Below are entries. Reproduce exactly the lines between the line holding "Task: Click the plus icon beside Значение" and the line holding "Task: Select the Heatmap mode tab", inclusive, and only those.

-------------------------

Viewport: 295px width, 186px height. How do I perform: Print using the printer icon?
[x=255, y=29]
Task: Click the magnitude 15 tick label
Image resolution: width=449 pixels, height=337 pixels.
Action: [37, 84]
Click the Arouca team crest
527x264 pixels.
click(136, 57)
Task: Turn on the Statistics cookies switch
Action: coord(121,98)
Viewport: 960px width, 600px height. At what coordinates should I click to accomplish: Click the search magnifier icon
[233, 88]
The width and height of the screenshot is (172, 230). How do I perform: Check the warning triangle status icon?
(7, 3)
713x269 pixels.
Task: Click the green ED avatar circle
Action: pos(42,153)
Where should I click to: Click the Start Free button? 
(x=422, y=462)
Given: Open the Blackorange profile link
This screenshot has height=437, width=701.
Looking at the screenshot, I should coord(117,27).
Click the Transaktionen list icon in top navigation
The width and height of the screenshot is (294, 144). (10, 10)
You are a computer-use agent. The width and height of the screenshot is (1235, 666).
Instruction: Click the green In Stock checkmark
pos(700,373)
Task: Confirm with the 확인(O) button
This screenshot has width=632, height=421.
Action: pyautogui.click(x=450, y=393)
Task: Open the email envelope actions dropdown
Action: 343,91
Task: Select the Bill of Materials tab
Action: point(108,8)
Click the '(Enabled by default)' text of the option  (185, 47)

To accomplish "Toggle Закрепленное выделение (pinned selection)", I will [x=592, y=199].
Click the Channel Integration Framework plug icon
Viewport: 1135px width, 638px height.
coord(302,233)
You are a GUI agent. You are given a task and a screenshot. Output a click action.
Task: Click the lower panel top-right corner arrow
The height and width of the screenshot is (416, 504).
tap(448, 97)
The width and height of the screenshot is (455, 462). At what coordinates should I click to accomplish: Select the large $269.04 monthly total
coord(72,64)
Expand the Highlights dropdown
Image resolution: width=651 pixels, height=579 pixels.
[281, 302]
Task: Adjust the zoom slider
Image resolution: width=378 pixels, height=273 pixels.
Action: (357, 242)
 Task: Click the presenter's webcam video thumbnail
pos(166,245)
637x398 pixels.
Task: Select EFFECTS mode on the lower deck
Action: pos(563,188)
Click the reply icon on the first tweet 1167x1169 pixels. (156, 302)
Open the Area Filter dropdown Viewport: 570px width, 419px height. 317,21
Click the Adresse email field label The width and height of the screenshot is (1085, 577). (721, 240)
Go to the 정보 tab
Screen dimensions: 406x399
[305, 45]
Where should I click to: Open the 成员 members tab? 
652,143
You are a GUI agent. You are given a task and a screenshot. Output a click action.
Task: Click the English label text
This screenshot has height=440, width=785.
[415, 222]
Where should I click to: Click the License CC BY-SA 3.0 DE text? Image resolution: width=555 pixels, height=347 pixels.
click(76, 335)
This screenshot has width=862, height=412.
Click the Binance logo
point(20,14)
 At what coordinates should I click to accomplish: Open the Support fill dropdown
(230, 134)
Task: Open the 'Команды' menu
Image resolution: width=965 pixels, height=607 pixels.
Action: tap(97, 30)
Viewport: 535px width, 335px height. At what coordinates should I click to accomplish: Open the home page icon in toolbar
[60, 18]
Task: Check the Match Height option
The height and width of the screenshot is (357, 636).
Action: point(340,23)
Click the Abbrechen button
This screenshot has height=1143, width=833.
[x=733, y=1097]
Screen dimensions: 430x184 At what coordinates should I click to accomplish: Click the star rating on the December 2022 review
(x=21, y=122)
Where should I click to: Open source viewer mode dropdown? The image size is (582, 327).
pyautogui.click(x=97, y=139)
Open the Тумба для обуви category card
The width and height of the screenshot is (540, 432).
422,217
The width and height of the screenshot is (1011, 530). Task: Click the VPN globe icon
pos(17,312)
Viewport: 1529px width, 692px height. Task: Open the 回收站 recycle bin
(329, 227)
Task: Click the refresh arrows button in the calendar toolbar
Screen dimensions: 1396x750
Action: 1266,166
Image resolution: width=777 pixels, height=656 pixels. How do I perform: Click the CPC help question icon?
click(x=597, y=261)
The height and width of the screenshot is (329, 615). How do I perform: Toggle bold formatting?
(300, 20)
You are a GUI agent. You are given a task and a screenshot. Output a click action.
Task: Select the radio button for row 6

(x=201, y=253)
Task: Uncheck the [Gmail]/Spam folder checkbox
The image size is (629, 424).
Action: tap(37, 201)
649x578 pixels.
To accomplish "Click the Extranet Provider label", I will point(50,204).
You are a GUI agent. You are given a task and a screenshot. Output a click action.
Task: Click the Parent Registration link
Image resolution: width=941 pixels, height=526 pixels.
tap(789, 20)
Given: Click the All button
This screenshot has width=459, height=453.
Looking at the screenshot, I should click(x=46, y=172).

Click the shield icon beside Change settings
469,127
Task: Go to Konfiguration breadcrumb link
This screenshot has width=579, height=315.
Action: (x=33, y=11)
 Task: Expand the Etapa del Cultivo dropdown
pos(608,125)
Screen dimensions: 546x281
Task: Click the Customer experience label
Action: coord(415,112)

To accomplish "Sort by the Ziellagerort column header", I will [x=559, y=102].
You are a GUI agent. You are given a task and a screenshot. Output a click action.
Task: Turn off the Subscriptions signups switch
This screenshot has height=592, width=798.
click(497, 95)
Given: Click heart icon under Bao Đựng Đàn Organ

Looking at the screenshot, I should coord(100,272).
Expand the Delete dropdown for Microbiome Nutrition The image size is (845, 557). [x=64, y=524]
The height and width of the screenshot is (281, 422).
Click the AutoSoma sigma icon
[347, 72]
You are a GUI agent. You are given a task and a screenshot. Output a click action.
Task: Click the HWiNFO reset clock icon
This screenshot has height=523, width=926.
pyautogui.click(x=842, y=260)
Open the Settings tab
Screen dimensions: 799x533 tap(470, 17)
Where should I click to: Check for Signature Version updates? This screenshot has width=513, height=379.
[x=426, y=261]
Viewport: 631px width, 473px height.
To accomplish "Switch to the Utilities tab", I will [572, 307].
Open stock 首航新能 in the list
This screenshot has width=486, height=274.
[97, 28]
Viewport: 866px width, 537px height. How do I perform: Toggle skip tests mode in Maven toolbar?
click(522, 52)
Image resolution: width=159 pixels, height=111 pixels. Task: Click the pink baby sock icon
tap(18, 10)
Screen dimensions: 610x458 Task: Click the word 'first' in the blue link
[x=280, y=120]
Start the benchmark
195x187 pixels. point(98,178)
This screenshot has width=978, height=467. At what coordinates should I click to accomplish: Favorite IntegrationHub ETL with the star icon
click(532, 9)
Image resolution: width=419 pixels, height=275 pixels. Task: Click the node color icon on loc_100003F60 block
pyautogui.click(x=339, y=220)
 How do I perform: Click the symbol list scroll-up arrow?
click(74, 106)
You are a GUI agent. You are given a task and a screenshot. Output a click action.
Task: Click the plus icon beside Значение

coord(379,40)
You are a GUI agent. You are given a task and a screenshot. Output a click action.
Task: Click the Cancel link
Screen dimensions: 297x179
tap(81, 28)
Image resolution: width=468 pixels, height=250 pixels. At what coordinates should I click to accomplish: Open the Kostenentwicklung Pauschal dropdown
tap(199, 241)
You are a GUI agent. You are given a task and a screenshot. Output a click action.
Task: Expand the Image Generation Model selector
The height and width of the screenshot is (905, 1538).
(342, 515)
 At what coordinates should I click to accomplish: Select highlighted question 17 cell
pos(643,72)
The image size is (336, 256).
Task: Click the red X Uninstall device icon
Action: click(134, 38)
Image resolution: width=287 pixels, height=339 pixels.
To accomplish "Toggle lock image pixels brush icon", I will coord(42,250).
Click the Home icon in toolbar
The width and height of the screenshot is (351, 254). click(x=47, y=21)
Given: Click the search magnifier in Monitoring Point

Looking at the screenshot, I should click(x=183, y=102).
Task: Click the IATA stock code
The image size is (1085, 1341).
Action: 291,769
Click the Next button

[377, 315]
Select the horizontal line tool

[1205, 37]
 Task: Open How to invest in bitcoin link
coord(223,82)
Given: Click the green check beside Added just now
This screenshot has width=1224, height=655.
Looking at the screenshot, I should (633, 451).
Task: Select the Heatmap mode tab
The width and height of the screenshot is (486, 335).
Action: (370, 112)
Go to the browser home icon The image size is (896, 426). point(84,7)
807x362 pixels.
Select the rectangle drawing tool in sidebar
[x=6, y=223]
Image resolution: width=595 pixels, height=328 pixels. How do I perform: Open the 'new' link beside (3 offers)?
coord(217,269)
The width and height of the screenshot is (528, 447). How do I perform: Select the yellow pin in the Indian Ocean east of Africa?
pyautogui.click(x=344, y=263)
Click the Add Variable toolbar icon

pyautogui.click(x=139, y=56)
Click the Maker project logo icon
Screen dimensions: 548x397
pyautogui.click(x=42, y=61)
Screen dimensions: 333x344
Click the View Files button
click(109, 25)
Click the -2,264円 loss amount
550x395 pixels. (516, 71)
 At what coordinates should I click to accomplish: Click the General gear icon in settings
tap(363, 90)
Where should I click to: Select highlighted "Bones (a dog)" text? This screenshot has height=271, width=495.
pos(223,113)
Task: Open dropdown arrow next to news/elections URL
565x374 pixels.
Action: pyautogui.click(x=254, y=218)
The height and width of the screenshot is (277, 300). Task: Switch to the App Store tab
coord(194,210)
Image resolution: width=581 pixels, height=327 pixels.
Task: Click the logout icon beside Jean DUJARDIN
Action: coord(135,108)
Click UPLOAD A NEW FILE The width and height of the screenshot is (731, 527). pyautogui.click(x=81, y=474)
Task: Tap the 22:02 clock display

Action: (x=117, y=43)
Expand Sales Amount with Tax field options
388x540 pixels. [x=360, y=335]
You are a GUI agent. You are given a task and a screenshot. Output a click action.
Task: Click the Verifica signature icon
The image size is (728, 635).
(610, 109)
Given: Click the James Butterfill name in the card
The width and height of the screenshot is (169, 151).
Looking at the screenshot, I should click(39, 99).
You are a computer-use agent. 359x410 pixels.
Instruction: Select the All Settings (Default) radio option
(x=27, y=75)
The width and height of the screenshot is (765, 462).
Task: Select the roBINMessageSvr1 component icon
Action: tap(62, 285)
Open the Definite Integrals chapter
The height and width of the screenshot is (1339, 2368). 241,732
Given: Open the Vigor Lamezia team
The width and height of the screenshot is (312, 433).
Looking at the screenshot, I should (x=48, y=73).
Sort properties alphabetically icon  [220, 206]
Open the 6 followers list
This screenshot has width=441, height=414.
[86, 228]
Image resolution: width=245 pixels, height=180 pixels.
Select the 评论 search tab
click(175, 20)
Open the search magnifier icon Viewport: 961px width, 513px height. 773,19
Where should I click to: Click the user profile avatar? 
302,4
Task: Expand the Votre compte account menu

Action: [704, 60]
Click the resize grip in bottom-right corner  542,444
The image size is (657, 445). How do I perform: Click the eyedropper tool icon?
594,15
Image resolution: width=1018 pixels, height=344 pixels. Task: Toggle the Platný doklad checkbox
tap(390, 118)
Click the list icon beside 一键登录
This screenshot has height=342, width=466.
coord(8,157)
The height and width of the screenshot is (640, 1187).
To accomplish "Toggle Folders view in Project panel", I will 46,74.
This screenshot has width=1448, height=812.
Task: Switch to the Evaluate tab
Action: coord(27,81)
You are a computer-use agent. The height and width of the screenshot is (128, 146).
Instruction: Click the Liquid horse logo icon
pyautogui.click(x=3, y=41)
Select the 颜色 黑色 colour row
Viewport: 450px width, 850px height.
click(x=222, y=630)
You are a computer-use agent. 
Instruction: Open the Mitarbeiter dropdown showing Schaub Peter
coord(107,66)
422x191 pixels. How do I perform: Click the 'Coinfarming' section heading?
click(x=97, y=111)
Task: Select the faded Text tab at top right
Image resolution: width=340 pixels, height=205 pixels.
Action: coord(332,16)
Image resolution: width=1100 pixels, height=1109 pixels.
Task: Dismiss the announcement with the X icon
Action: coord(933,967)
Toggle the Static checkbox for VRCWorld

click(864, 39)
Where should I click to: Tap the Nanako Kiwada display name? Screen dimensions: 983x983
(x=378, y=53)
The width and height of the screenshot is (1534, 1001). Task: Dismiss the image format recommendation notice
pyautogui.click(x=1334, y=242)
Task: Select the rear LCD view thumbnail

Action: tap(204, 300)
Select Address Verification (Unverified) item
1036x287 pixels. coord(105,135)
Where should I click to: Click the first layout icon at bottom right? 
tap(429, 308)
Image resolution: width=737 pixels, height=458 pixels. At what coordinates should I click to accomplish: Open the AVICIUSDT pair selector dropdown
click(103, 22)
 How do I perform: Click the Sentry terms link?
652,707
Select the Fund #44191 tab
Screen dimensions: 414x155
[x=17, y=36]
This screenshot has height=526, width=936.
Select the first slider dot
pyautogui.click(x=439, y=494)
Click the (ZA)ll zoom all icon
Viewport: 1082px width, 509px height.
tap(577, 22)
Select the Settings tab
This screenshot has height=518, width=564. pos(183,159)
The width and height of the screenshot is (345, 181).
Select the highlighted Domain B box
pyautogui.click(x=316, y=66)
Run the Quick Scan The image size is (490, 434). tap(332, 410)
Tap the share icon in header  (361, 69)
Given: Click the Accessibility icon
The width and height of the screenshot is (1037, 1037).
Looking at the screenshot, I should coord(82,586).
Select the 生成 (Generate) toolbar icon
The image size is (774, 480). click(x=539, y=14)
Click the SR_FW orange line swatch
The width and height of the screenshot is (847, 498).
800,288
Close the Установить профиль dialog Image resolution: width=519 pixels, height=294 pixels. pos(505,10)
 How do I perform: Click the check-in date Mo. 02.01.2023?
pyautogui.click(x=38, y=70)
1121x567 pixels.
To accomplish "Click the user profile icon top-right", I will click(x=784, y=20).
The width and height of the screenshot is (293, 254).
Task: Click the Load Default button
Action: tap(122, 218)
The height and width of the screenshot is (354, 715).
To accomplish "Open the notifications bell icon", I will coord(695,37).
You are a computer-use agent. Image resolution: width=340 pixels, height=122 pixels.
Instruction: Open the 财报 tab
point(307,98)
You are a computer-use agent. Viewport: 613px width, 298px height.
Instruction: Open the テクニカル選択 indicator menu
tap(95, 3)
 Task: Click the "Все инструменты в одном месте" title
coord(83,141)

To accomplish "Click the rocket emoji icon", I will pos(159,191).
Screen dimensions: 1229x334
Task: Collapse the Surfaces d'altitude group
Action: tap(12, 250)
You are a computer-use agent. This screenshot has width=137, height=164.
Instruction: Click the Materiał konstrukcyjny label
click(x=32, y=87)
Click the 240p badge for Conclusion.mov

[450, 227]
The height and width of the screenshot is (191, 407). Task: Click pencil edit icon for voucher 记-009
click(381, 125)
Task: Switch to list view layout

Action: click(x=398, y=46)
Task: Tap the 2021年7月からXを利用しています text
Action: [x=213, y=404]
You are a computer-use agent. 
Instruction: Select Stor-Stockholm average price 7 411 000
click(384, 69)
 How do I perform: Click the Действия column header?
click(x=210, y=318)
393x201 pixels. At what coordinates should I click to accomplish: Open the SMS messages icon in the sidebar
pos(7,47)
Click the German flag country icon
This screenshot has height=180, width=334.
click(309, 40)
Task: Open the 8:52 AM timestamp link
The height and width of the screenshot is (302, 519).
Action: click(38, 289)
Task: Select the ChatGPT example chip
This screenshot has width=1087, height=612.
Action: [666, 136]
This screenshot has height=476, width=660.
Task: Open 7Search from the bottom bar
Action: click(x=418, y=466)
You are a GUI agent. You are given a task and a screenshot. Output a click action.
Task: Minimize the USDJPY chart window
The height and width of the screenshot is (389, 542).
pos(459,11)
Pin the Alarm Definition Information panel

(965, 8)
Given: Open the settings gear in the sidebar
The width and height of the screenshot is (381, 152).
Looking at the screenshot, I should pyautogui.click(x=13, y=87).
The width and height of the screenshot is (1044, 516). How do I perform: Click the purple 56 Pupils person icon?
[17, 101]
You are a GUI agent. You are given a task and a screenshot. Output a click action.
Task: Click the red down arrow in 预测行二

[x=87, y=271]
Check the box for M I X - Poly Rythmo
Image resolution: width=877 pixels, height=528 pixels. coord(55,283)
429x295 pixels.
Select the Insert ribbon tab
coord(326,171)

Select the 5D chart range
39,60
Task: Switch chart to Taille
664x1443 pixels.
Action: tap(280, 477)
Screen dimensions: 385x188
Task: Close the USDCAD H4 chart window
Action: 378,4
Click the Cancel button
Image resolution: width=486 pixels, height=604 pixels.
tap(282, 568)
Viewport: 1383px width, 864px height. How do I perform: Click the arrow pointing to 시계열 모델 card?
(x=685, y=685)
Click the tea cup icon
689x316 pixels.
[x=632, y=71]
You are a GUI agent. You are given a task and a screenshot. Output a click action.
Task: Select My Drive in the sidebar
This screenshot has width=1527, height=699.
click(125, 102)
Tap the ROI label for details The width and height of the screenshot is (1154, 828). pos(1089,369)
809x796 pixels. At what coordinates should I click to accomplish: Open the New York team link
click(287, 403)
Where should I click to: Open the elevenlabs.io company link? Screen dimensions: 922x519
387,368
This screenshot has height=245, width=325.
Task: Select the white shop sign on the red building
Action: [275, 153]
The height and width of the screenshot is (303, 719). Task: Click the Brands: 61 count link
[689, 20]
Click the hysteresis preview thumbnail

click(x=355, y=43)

-------------------------

» **Solution for this problem**
Task: Click the plus icon beside Значение

coord(379,40)
You are a GUI agent. You are given a task and a screenshot. Output a click action.
Task: Click the Cancel link
Screen dimensions: 297x179
tap(81, 28)
Image resolution: width=468 pixels, height=250 pixels. At what coordinates should I click to accomplish: Open the Kostenentwicklung Pauschal dropdown
tap(199, 241)
You are a GUI agent. You are given a task and a screenshot. Output a click action.
Task: Expand the Image Generation Model selector
The height and width of the screenshot is (905, 1538).
(342, 515)
 At what coordinates should I click to accomplish: Select highlighted question 17 cell
pos(643,72)
The image size is (336, 256).
Task: Click the red X Uninstall device icon
Action: click(134, 38)
Image resolution: width=287 pixels, height=339 pixels.
To accomplish "Toggle lock image pixels brush icon", I will coord(42,250).
Click the Home icon in toolbar
The width and height of the screenshot is (351, 254). click(x=47, y=21)
Given: Click the search magnifier in Monitoring Point

Looking at the screenshot, I should click(x=183, y=102).
Task: Click the IATA stock code
The image size is (1085, 1341).
Action: 291,769
Click the Next button

[377, 315]
Select the horizontal line tool

[1205, 37]
 Task: Open How to invest in bitcoin link
coord(223,82)
Given: Click the green check beside Added just now
This screenshot has width=1224, height=655.
Looking at the screenshot, I should (633, 451).
Task: Select the Heatmap mode tab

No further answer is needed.